## SOURCE DATA
[Start of Attachment]
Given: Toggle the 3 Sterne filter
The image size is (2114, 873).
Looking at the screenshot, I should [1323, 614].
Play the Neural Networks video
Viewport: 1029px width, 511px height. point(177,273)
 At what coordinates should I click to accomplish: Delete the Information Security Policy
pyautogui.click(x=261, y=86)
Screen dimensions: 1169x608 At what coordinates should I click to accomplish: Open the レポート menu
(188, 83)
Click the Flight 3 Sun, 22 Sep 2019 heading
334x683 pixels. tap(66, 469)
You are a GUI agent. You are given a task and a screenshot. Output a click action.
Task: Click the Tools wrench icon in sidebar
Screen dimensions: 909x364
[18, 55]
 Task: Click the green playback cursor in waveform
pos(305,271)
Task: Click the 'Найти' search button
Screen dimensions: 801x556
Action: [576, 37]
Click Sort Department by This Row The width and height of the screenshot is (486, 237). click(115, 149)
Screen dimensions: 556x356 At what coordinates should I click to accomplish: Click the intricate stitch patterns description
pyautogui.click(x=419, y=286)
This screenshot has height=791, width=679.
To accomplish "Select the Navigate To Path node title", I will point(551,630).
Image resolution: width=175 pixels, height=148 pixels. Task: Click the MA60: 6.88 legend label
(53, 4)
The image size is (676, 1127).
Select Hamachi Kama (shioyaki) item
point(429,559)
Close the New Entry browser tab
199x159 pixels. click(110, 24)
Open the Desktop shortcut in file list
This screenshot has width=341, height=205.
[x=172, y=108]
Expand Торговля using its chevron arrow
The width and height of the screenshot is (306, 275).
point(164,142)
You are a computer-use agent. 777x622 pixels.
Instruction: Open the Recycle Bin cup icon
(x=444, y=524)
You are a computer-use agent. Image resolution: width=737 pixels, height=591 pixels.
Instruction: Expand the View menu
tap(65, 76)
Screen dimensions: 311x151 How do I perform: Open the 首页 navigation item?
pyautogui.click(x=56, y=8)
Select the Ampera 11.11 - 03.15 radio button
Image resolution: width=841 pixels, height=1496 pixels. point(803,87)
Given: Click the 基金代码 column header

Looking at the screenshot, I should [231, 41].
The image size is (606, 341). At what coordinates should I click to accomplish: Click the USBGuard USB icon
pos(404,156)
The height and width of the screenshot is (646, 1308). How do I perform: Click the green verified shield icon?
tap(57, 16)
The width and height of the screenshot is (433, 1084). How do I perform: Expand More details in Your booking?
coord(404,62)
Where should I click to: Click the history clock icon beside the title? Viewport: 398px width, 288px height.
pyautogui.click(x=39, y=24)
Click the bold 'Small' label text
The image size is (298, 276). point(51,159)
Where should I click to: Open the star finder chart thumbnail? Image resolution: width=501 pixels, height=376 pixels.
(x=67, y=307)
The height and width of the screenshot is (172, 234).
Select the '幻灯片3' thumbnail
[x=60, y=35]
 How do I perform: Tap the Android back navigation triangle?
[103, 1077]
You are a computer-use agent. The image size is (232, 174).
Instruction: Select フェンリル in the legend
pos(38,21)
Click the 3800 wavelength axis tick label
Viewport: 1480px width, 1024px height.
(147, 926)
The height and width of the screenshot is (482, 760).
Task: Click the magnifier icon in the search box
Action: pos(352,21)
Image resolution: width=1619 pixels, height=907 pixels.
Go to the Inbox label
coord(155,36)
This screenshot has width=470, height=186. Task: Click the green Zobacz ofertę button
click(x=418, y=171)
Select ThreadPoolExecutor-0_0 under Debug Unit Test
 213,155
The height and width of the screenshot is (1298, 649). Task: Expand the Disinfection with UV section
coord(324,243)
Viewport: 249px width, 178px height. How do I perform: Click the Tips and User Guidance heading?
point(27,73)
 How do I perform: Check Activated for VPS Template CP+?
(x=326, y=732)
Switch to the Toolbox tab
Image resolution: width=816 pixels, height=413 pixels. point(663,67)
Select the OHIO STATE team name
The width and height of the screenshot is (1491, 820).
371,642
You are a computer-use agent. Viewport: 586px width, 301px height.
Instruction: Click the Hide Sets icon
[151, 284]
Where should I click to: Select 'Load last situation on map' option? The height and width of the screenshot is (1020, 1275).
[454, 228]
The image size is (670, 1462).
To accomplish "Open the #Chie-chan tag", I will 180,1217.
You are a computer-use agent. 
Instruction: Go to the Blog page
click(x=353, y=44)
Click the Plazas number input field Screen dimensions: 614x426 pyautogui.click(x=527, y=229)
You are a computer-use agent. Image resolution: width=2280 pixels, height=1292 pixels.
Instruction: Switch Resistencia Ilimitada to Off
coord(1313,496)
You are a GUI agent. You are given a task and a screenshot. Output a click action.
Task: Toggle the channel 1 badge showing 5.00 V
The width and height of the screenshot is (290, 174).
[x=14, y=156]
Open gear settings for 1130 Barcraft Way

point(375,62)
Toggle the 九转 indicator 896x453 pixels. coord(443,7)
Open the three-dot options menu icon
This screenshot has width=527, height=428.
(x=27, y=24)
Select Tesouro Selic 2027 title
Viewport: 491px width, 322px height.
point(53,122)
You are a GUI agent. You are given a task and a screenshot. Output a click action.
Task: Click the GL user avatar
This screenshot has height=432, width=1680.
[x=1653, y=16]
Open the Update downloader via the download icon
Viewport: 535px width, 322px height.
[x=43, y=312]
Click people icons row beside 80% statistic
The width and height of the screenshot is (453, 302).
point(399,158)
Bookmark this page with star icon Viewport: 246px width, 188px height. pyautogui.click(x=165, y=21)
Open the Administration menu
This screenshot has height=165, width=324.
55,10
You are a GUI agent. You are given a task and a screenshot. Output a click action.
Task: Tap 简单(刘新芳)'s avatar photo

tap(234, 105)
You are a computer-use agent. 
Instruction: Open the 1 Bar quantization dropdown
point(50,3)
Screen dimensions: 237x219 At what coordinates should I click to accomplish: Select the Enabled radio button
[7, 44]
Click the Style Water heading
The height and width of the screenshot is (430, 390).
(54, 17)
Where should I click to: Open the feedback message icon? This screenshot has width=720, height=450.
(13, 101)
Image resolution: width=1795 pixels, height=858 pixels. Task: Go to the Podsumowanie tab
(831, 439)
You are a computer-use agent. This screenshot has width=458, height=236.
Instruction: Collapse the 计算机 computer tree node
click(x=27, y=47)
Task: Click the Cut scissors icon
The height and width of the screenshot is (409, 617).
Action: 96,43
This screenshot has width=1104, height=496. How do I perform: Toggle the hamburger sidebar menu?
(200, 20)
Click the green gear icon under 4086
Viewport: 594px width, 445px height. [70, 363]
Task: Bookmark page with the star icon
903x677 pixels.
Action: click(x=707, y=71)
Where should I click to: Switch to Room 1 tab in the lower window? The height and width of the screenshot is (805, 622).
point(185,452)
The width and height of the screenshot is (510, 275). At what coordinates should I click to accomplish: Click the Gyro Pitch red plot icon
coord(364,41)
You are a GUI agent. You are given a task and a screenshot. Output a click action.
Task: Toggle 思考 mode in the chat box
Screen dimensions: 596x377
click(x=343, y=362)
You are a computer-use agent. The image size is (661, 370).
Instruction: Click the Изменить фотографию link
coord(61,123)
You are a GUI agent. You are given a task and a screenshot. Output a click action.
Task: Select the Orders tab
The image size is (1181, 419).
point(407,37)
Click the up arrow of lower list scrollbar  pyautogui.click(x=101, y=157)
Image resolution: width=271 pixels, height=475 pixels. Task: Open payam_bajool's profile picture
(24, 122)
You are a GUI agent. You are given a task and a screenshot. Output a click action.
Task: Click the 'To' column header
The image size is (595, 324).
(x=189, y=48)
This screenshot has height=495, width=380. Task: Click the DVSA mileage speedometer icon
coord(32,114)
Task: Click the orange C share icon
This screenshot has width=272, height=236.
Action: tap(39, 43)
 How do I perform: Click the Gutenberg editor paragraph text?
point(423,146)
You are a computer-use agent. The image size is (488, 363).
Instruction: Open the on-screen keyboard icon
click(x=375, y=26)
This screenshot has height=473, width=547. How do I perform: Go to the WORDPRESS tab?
[End of Attachment]
## WORK REQUIRED
Where does "will" appear in the records above? Copy each line that holds it.

## RESULT FOR THIS TASK
To accomplish "Select the Navigate To Path node title", I will point(551,630).
To accomplish "Open the #Chie-chan tag", I will 180,1217.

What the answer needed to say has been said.